Storey had spent the first part of the year on a mission for his friend "Bill". Traveling behind Russian lines, he'd accompanied a team of Red Army jurists as they dealt with suspected war criminals. Usually, the accused were brought before the court at dawn, tried by lunch, and shot by dusk. It wasn't the exercise of justice. Just power.
"Is that right?" asked Bill. "Don't leave me hanging."
"This man happened to be a peace officer in his other life."
"We call them policemen outside of Texas," Bill laughed. "Give me the details."

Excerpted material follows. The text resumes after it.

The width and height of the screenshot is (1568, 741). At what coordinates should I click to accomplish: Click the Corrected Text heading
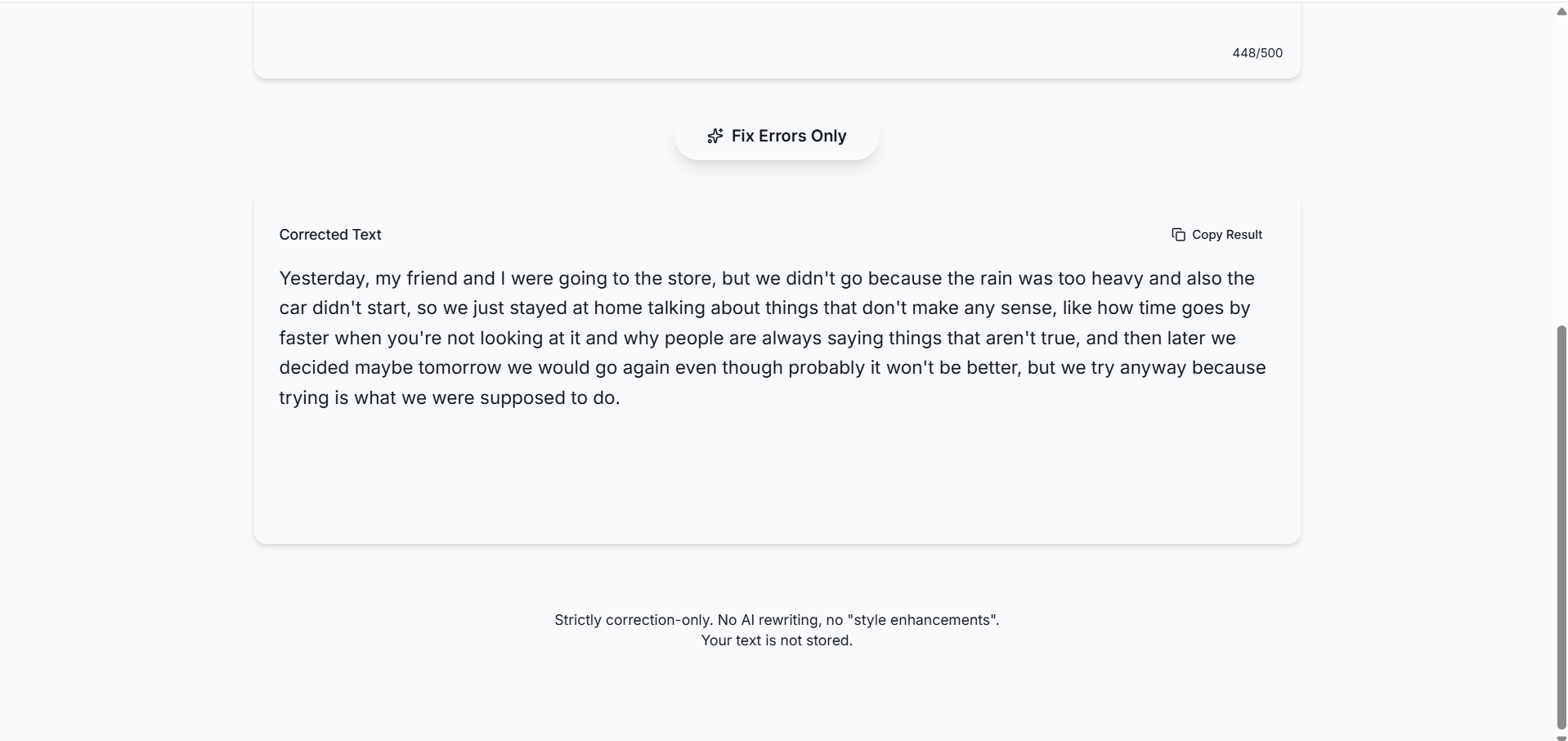pyautogui.click(x=330, y=235)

Storey relayed the news of Seyss's escape, Judge's interest in the German officer and his success in obtaining a transfer to Patton's Third Army, office of the Provost Marshal. He even recited the text of Eisenhower's orders verbatim. A photographic memory was one of the attributes that had made him such an attractive find.
"And when is Judge leaving?"
"Tomorrow morning," said Storey.
"Well, you were right to let me know, Bob. Many thanks. I'll make sure we keep an eye on him. After all, we wouldn't want the boy causing us any trouble."